◆ **What you are asked to do**: Your copy should begin at the line containing "This screenshot has width=1568, height=594." and end at the last line of the records; transcribe those lines exactly and leave out every picture.
:: Records to use ::
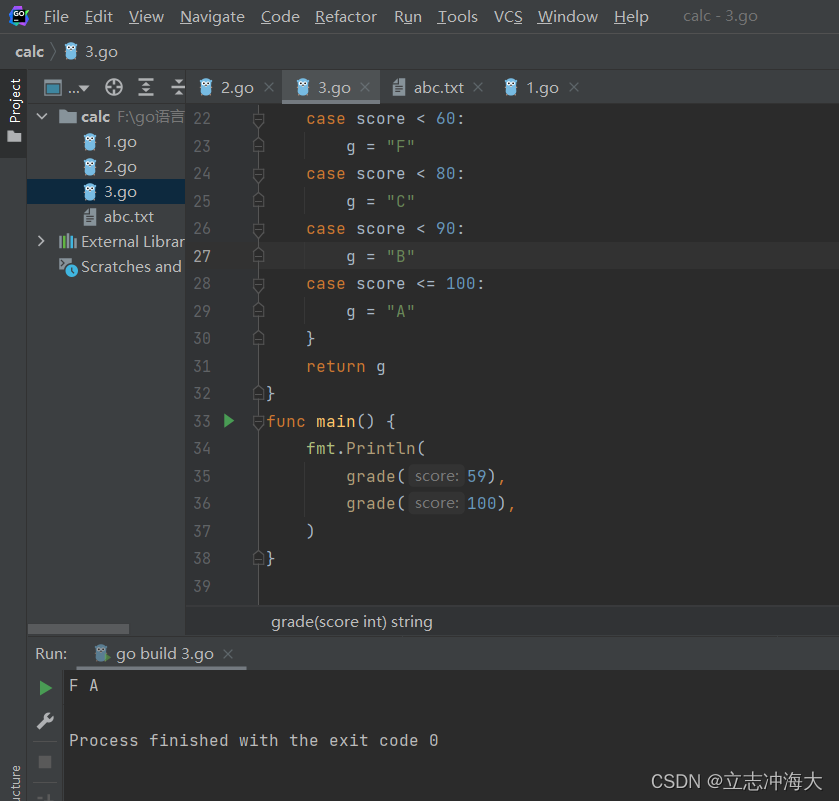Click the calc breadcrumb link

click(x=29, y=51)
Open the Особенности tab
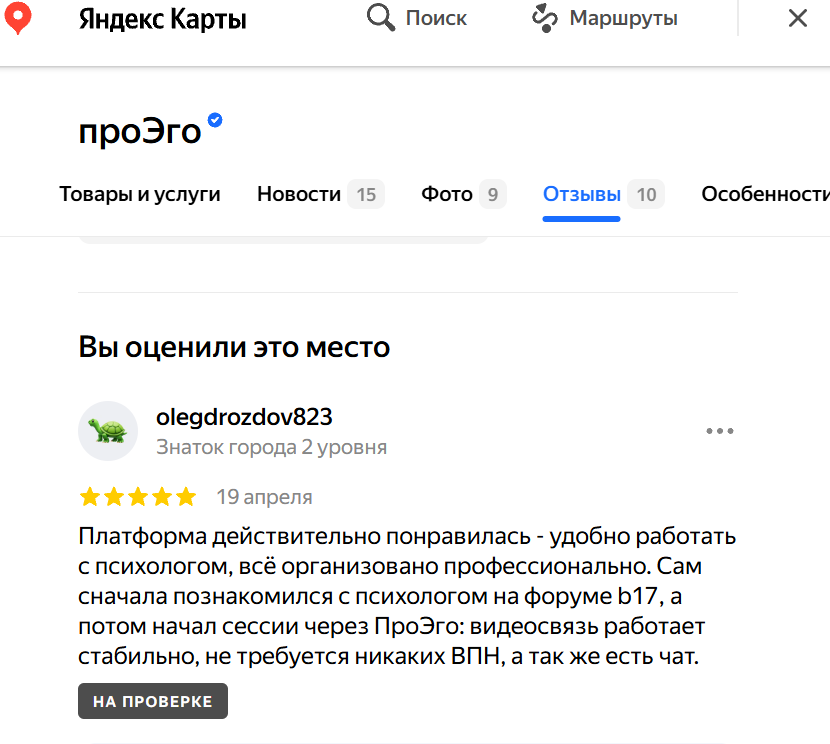The width and height of the screenshot is (830, 744). [x=767, y=194]
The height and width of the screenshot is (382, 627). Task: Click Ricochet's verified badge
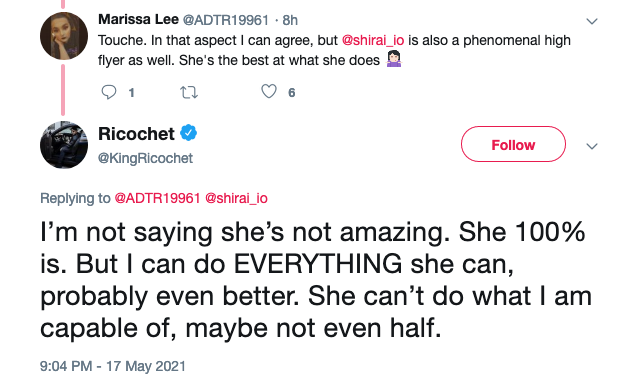tap(188, 133)
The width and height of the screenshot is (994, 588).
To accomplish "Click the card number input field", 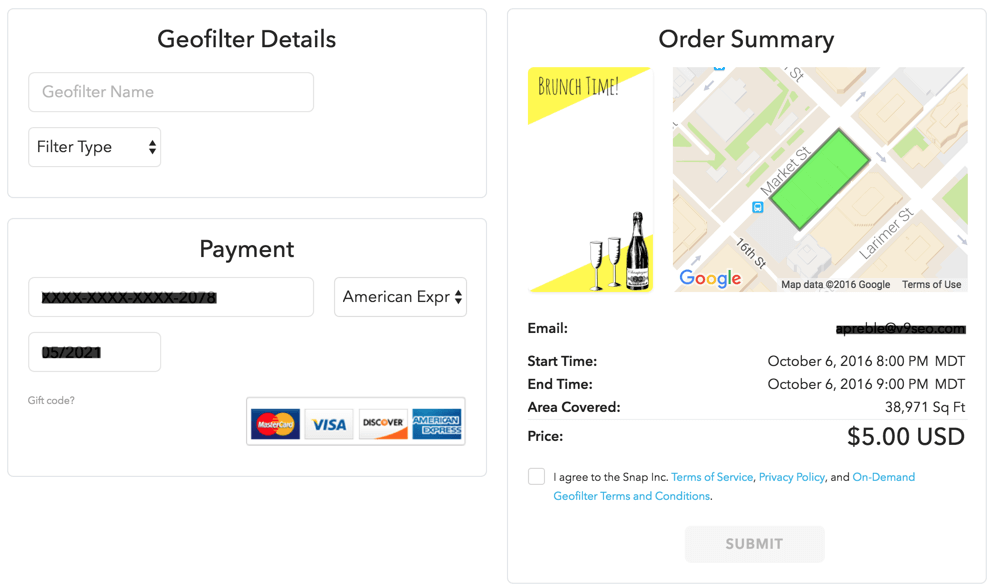I will tap(171, 297).
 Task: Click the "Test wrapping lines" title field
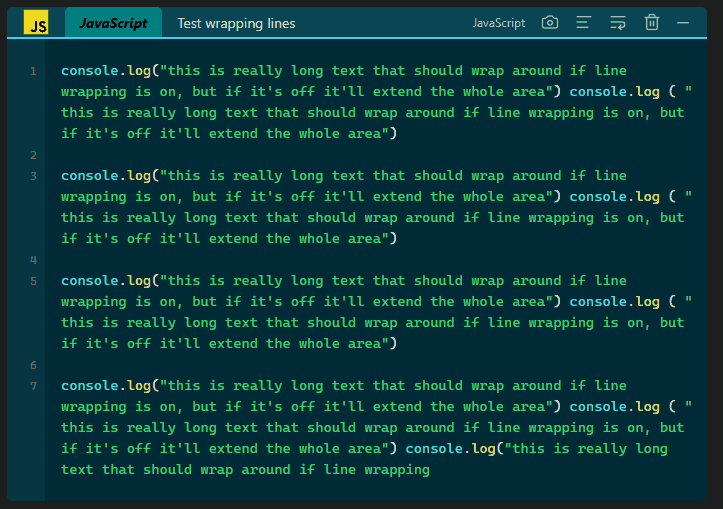(x=236, y=23)
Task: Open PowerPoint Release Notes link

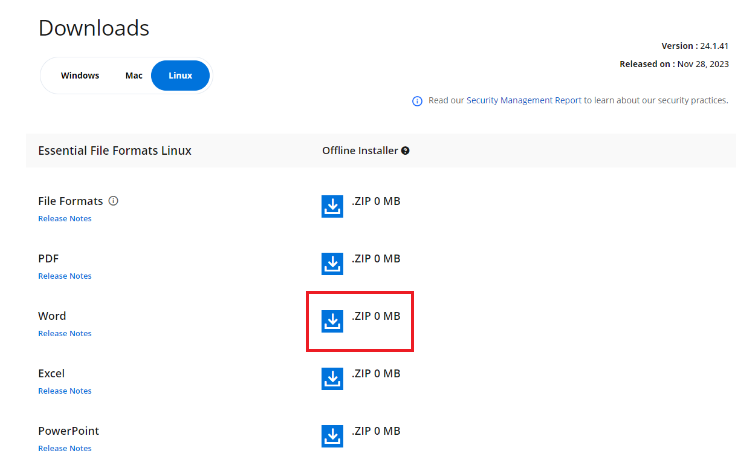Action: [64, 448]
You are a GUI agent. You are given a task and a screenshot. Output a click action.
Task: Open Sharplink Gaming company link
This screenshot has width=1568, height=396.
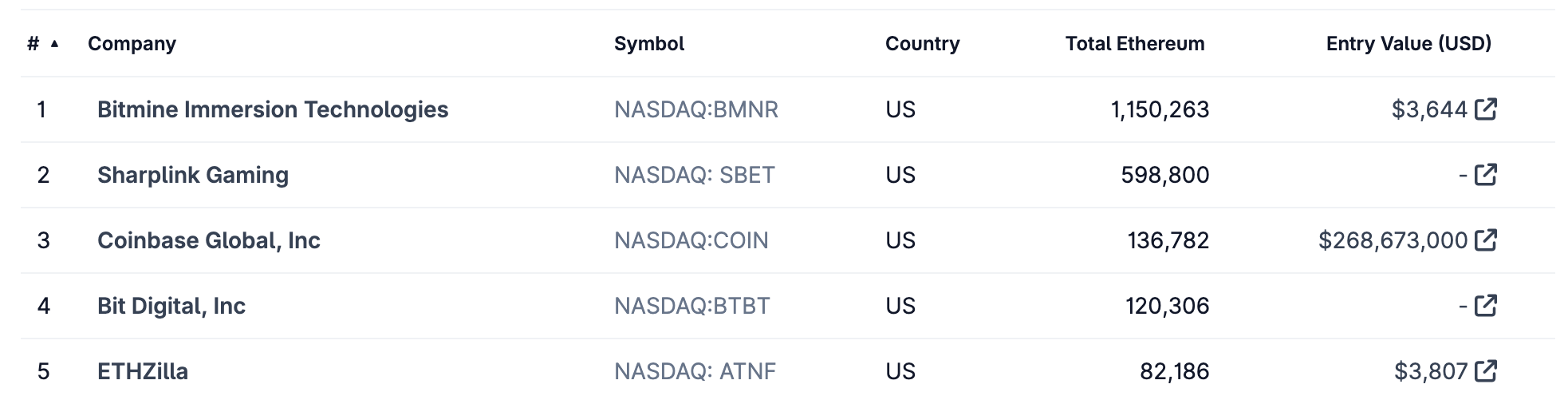[x=193, y=175]
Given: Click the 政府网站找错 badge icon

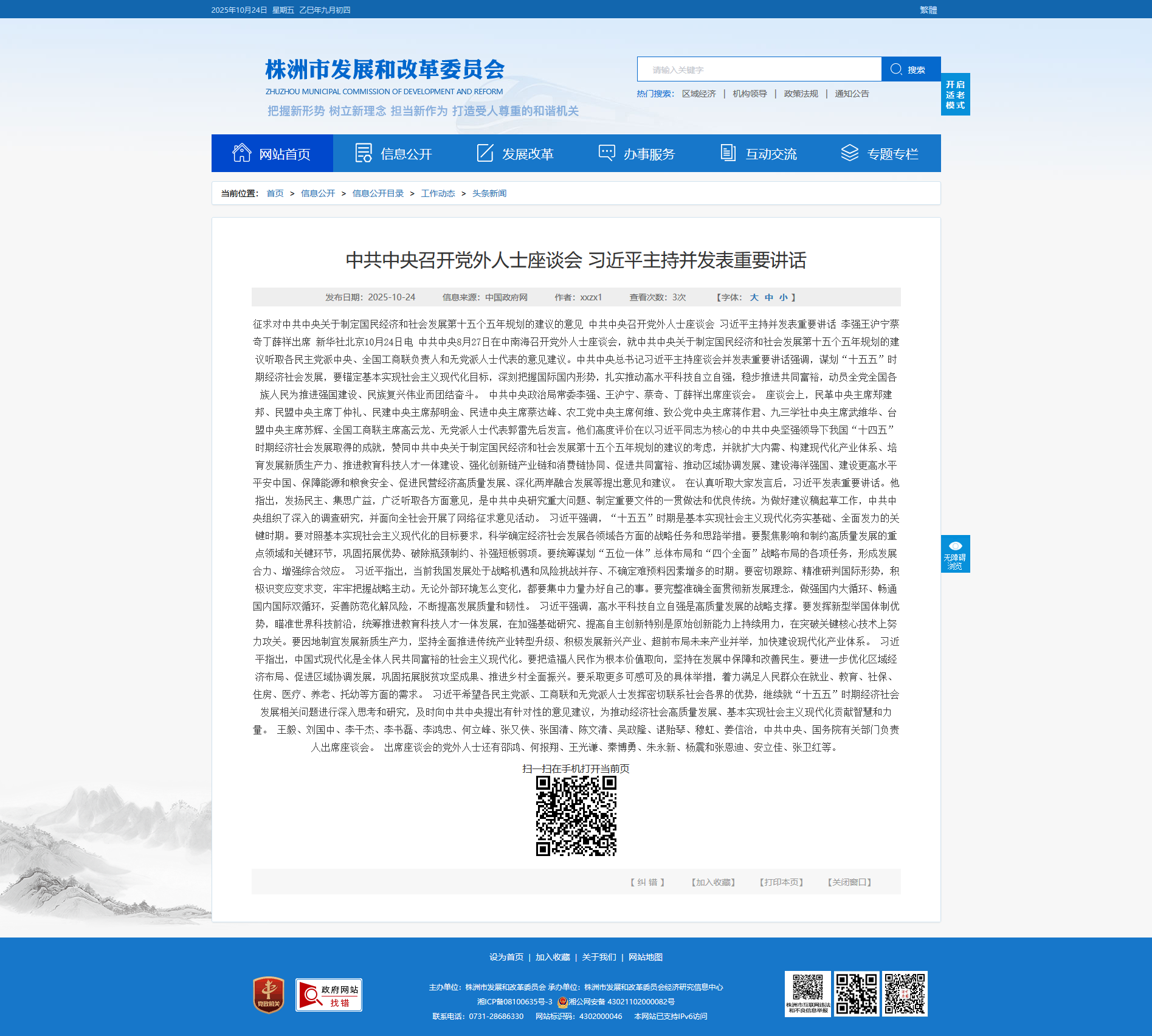Looking at the screenshot, I should tap(329, 995).
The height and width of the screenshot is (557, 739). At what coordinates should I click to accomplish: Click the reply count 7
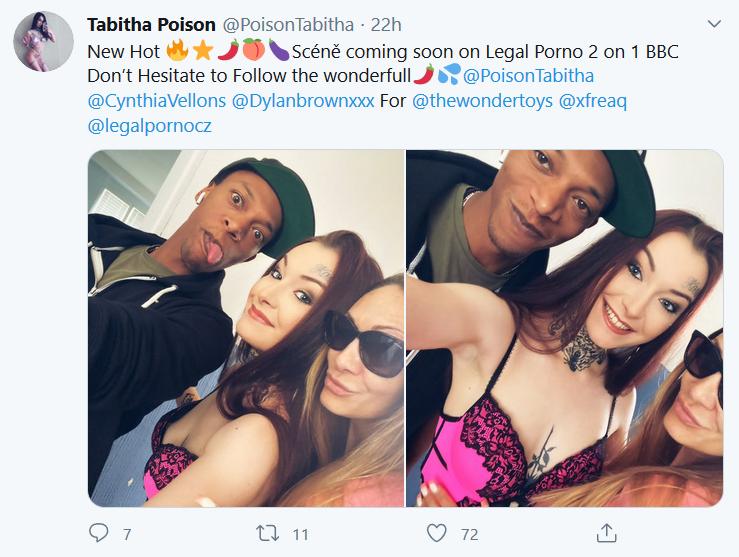coord(127,534)
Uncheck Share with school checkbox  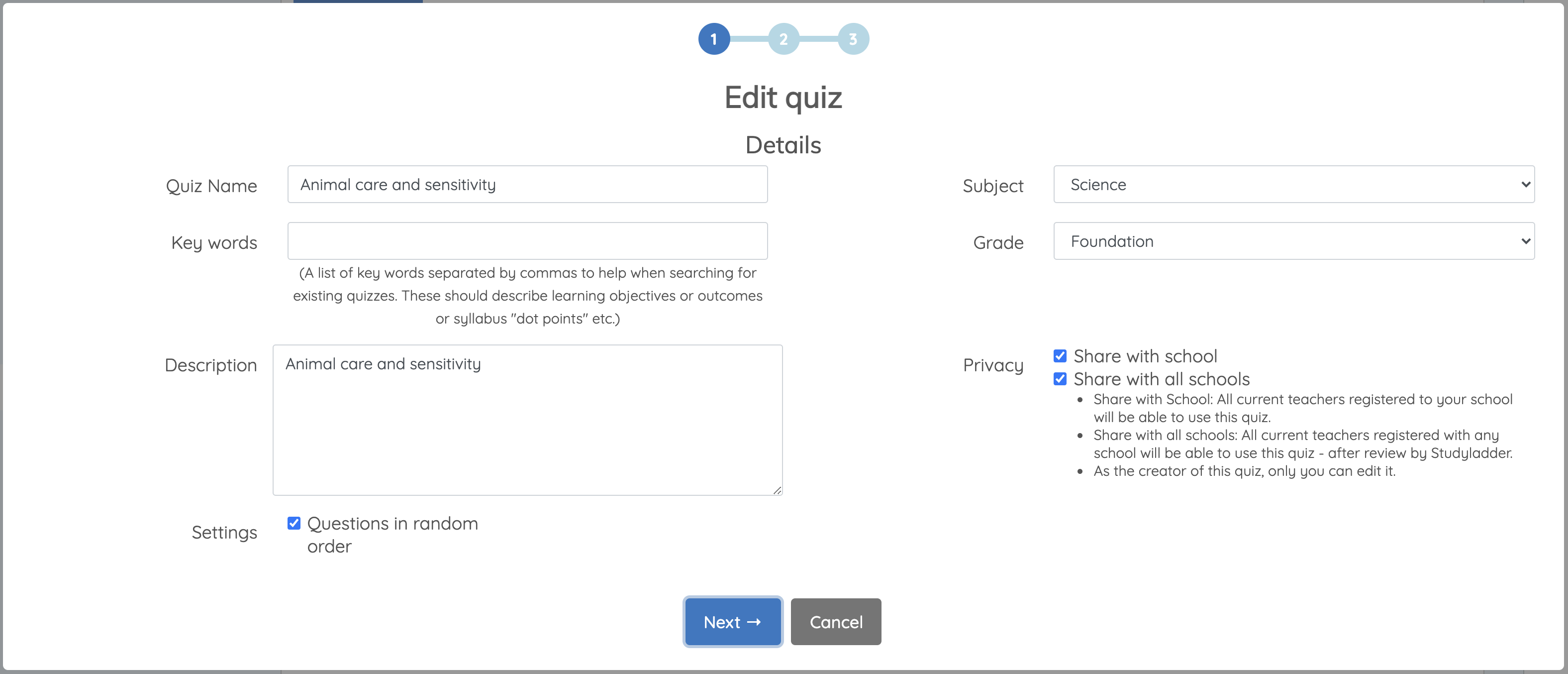pyautogui.click(x=1060, y=356)
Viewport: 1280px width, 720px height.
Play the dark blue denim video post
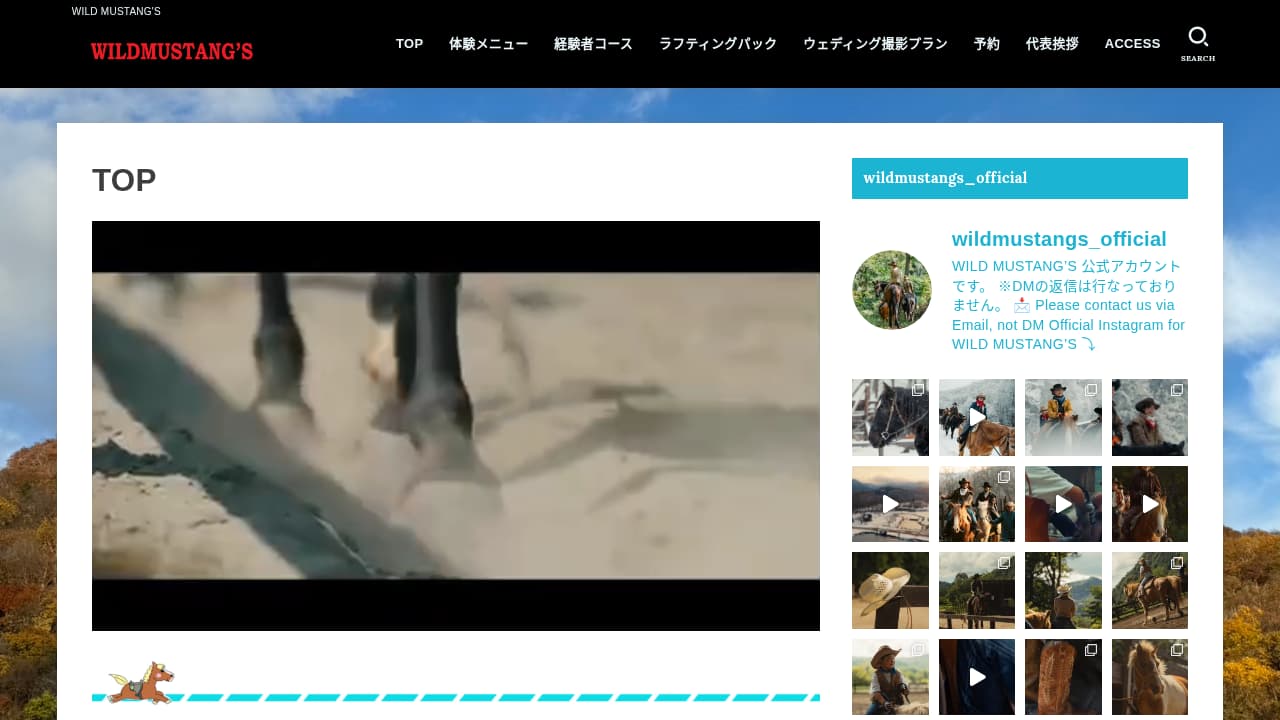(976, 677)
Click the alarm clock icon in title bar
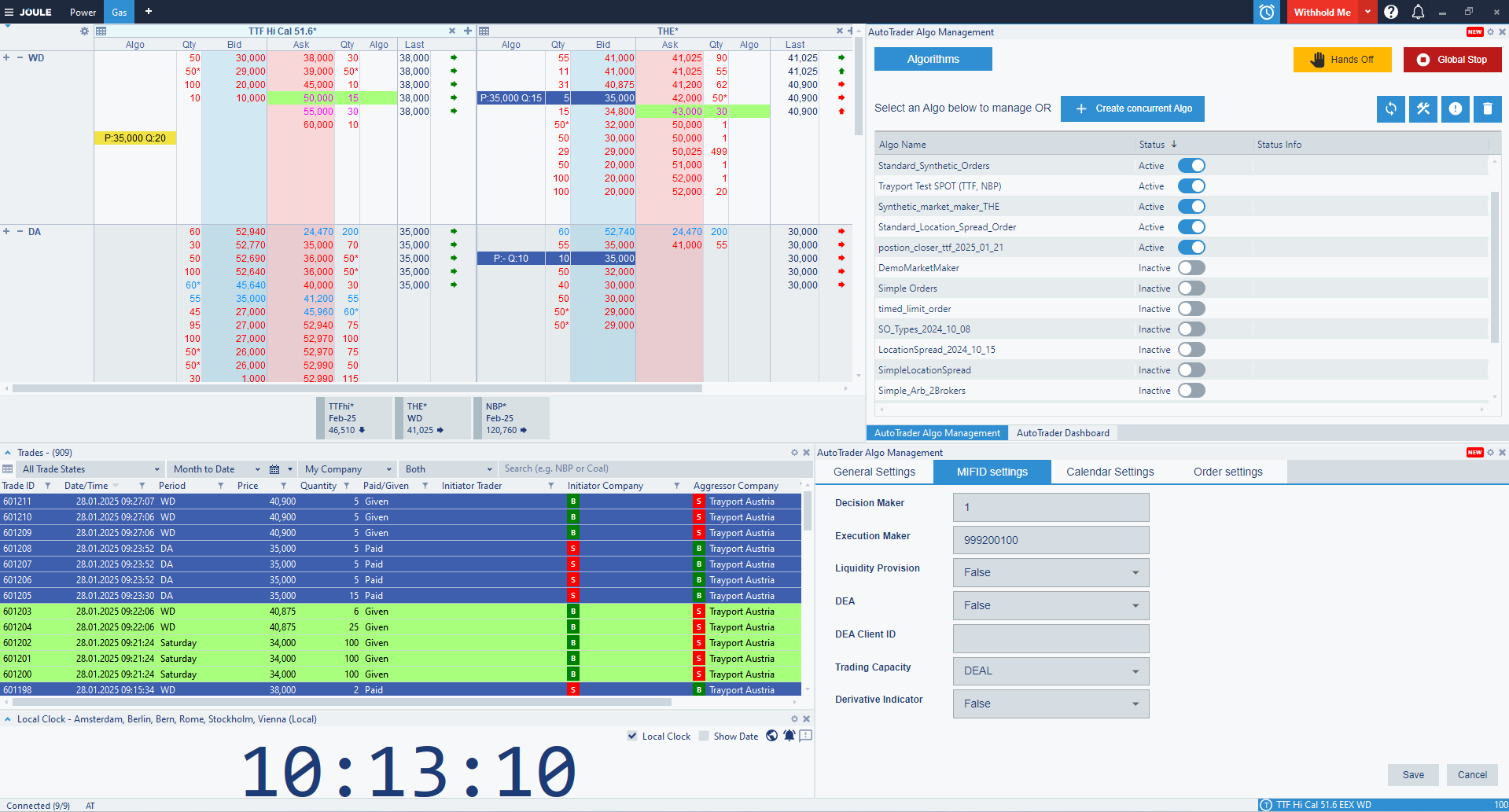Viewport: 1509px width, 812px height. pos(1266,12)
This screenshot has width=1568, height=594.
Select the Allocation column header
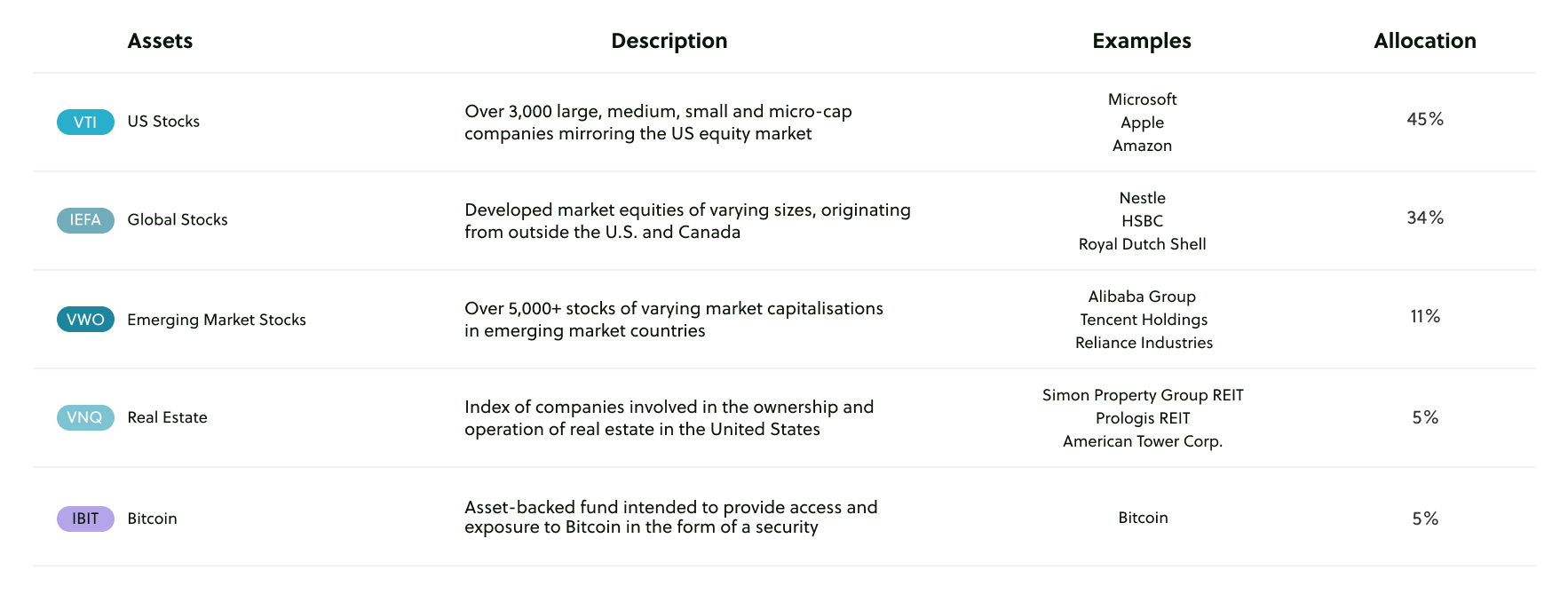pyautogui.click(x=1424, y=41)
:::
◆ **Exercise result**:
This screenshot has width=1568, height=594.
Select the Allocation column header
pyautogui.click(x=1424, y=41)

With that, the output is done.